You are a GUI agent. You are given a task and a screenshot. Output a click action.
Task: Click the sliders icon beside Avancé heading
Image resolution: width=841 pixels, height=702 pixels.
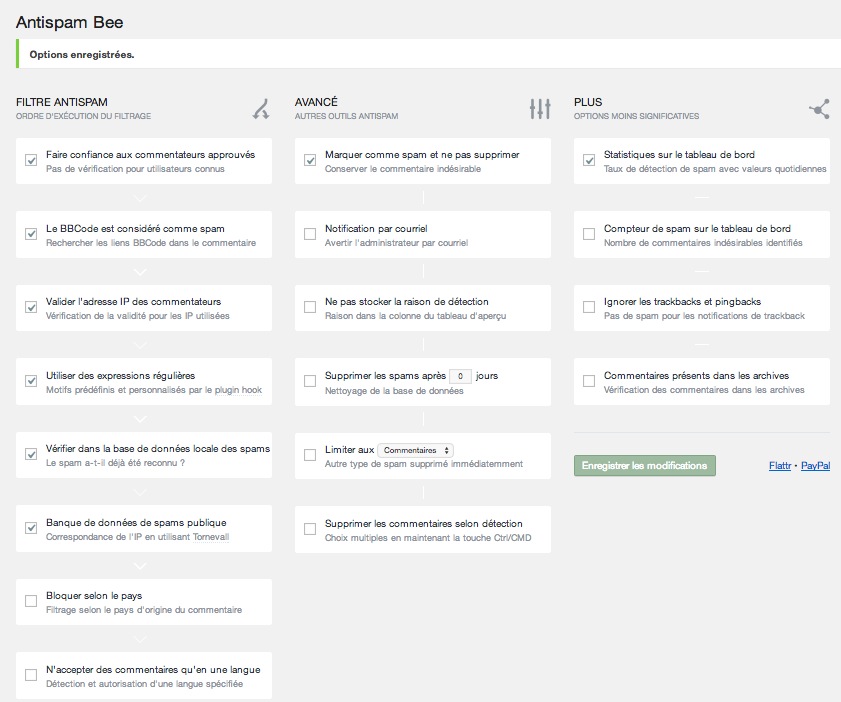539,109
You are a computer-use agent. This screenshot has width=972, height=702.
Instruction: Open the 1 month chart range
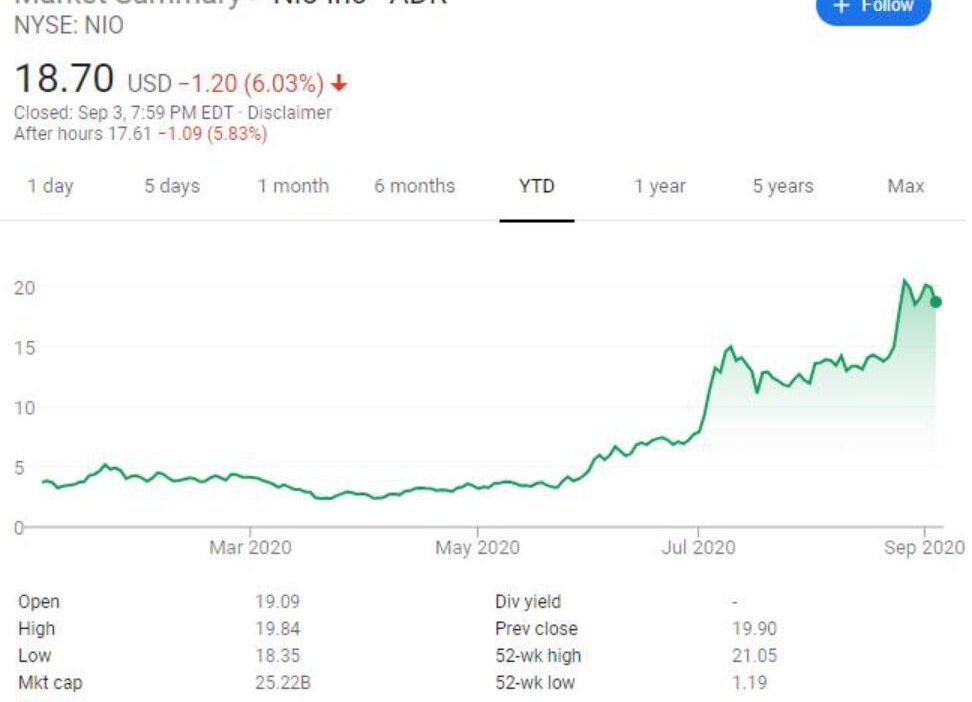pos(293,186)
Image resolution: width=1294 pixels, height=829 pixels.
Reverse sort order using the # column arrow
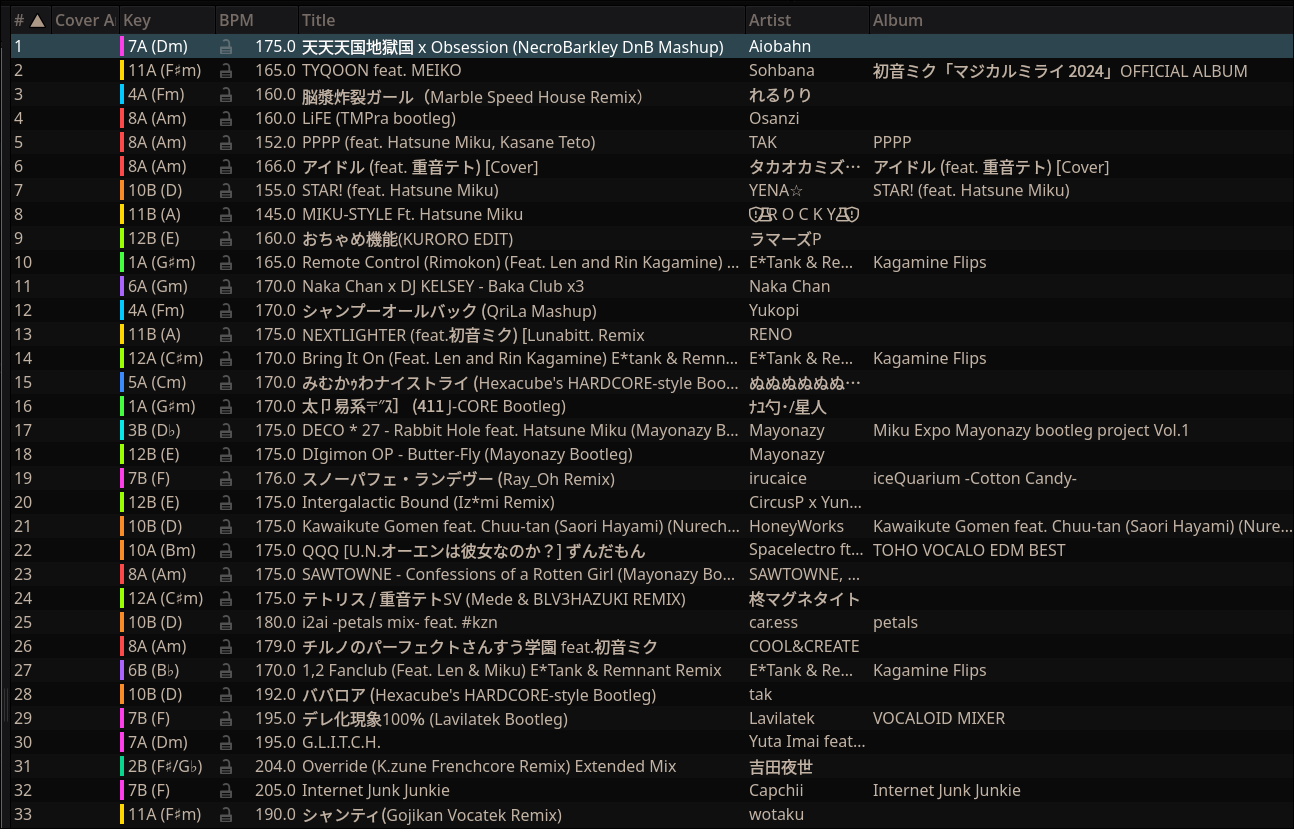(37, 20)
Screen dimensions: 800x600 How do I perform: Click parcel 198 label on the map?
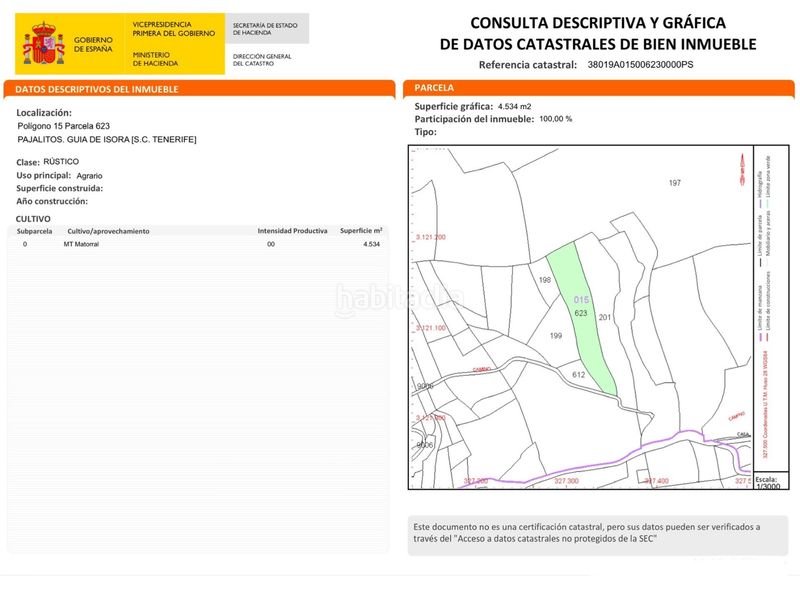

┄┄┄┄┄┄┄┄┄┄

WHAT YOU SHOULD DO
Each line from the one containing "Reverse sort order using the # column arrow" through the last line of the data should be written out exactly. Skip the pictures, and add no other lines.

OUTPUT OF THE EXERCISE
Reverse sort order using the # column arrow
(37, 20)
Screen dimensions: 800x600 How do I perform: Click parcel 198 label on the map?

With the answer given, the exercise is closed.